Par un mémoire en défense, enregistré le 6 février 2026, le préfet de police conclut au rejet de la requête.
Il soutient que les moyens soulevés ne sont pas fondés.
Vu les autres pièces du dossier ;
Vu :
- la convention européenne de sauvegarde des droits de l’homme et des libertés fondamentales,
- la charte des droits fondamentaux de l’Union européenne,
- le code de l’entrée et du séjour des étrangers et du droit d’asile,
- le code des relations entre le public et l’administration,
- le code de justice administrative.
La présidente du tribunal a désigné M. Martin-Genier en application de l’article R. 922-17 du code de l’entrée et du séjour des étrangers et du droit d’asile.
Les parties ont été régulièrement averties du jour de l’audience.
Ont été entendus au cours de l’audience publique :
- le rapport de M. Martin-Genier ;
- les observations de Me Lacoste, avocate commise d’office, représentant M. B…, assisté d’un interprète en arabe ;
- le préfet de police n’étant ni présent, ni représenté.
Considérant ce qui suit :
1.M. A… B…, ressortissant marocain né le 29 décembre 1999, a fait l’objet le 4 février 2026 de deux arrêtés par lesquels le préfet de police l’a obligé à quitter le territoire français, lui a refusé l’octroi d’un délai de départ volontaire, a fixé le pays à destination duquel il devait être éloigné et lui a interdit le retour sur le territoire français pendant une durée de douze mois. M. B… demande l’annulation de l’ensemble de ces décisions.
Sur ce qui concerne les moyens communs aux décisions attaquées :
2. Par un arrêté n° 2026-00133 du 29 janvier 2026 régulièrement publié le même jour au recueil des actes administratifs de la préfecture, le préfet de police, a donné à M. C… D…, attaché de l’administration de l’Etat, délégation à l’effet de signer les décisions dans la limite de ses attributions, dont relève la police des étrangers, en cas d’absence ou d’empêchement d’autorités dont il ne ressort pas des pièces du dossier qu’elles n’ont pas été absentes ou empêchées lors de la signature des actes attaqués. Par suite, le moyen tiré de ce que les arrêtés attaqués auraient été signés par une autorité incompétente doit être écarté comme manquant en fait.

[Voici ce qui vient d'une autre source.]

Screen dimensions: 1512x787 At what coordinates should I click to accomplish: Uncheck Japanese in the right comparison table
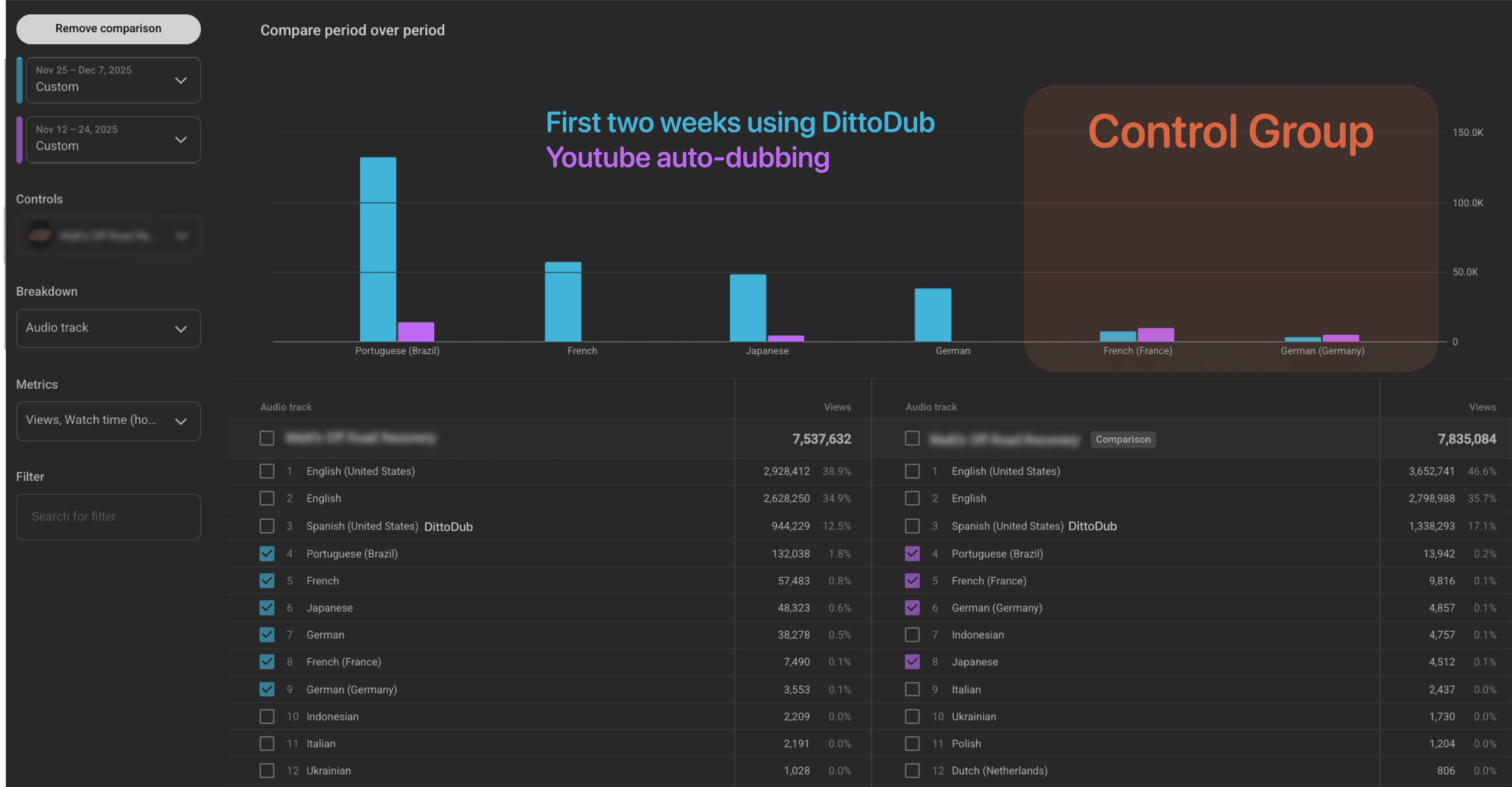click(912, 661)
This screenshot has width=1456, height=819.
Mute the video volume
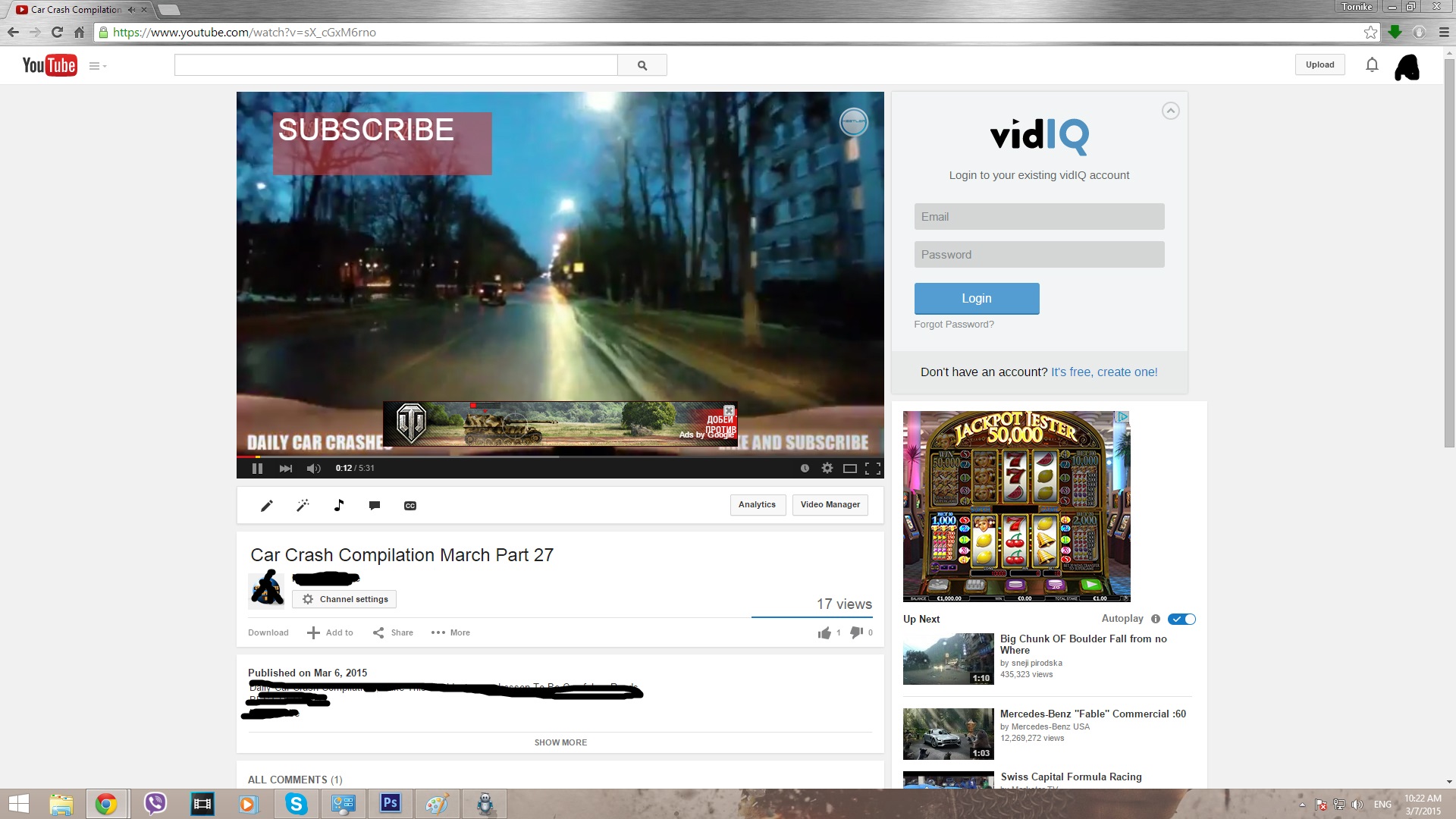313,469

3. Les décisions litigieuses comportent l’énoncé des considérations de droit et de fait qui en constituent le fondement, dès lors qu’elles visent les textes dont il est fait application, et notamment les articles L. 611-1 du code de l’entrée et du séjour des étrangers et du droit d’asile, L. 611-2, et L. 612-1 et suivants de ce code, ainsi que les articles 3 et 8 de la convention européenne de sauvegarde des droits de l’homme et des libertés fondamentales. Elles précisent que M. B… ne justifie pas d’une entrée régulière en France, n’ a pas sollicité la délivrance d’un titre de séjour, ne présente pas de garanties de représentation suffisantes, se déclare célibataire et sans enfant, allègue être entré sur le territoire français en 2019 sans l’établir. Le moyen tiré de l’insuffisance de motivation des décisions litigieuses doit dès lors être écarté.
4. Il ne ressort pas des arrêtés attaqués que le préfet de police aurait omis de procéder à un examen de la situation personnelle de M. B….

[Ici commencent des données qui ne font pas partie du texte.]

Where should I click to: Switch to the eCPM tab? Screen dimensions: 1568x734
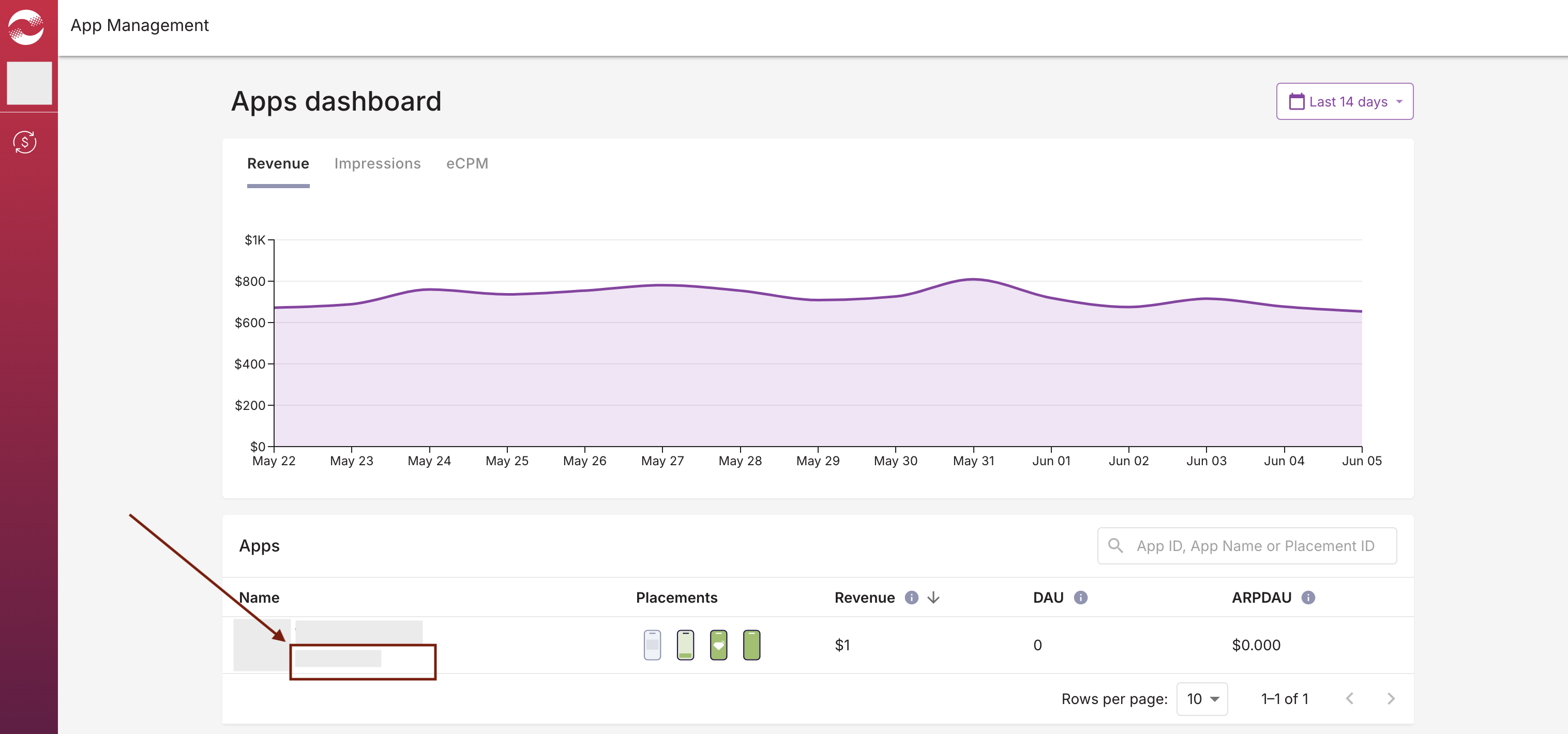coord(467,164)
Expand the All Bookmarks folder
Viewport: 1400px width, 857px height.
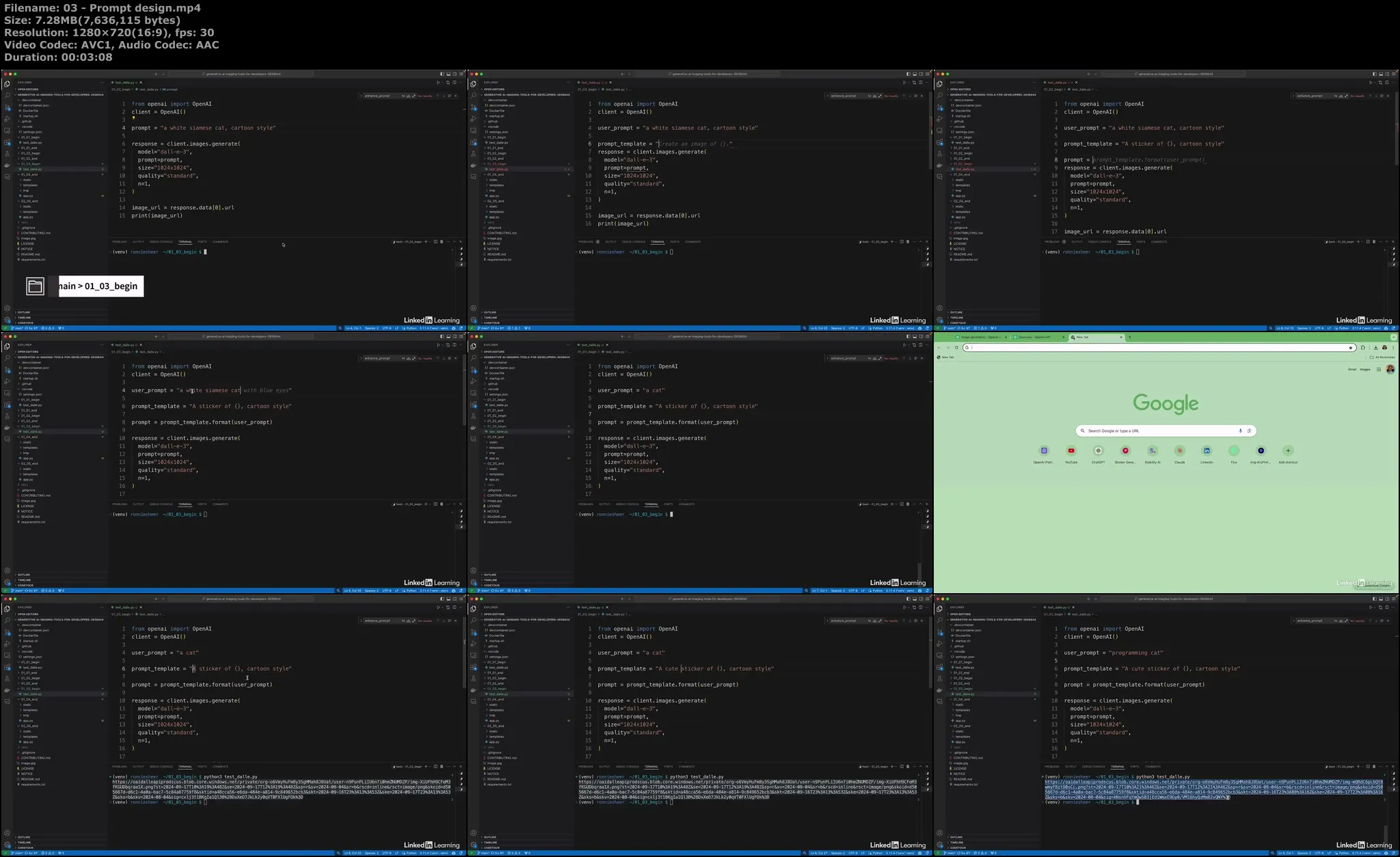click(x=1382, y=357)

5. Il ressort des pièces du dossier que l’intéressé est défavorablement connu des services de police pour quatorze faits qui ont fait l’objet d’une inscription au sein du fichier automatisé des empreintes digitales dont pour vol aggravé par deux circonstances avec violences en 2020, violence sur personne chargée d’une mission de service public sans incapacité, usage illicite de stupéfiant, vol par effraction dans un local d’habitation ou lieu d’entrepôts, usage illicite de stupéfiants en 2021 et violation de domicile. Dès lors, les moyens tirés de l’erreur manifeste d’appréciation des décisions litigieuses et de la méconnaissance de sa situation personnelle doivent être écartés.

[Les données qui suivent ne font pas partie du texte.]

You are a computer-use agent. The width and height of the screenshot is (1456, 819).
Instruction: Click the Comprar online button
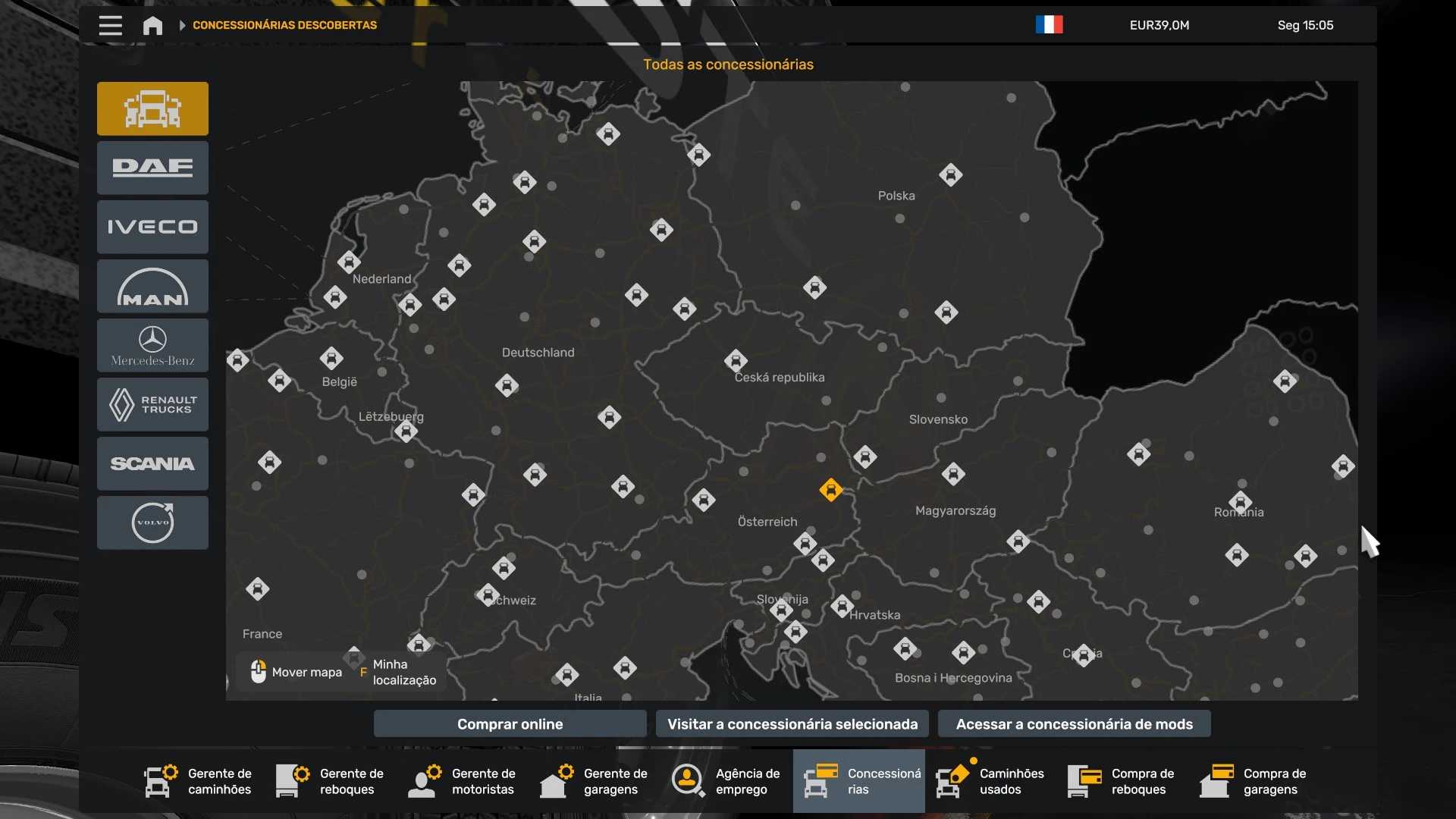coord(510,724)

6. Il résulte de ce qui précède que la requête de M. B… doit être rejetée.
D E C I D E :
Article 1er : La requête de M. B… est rejetée.
Article 2 : Le présent jugement sera notifié à M. A… B… et au préfet de police.
Décision rendue le 18 février 2026.
Le magistrat désigné,
Signé
P. MARTIN-GENIERLa greffière,
Signé
DEPOUSIER
La République mande et ordonne au préfet de police en ce qui le concerne ou à tous commissaires de justice à ce requis en ce qui concerne les voies de droit commun contre les parties privées, de pourvoir à l’exécution de la présente décision.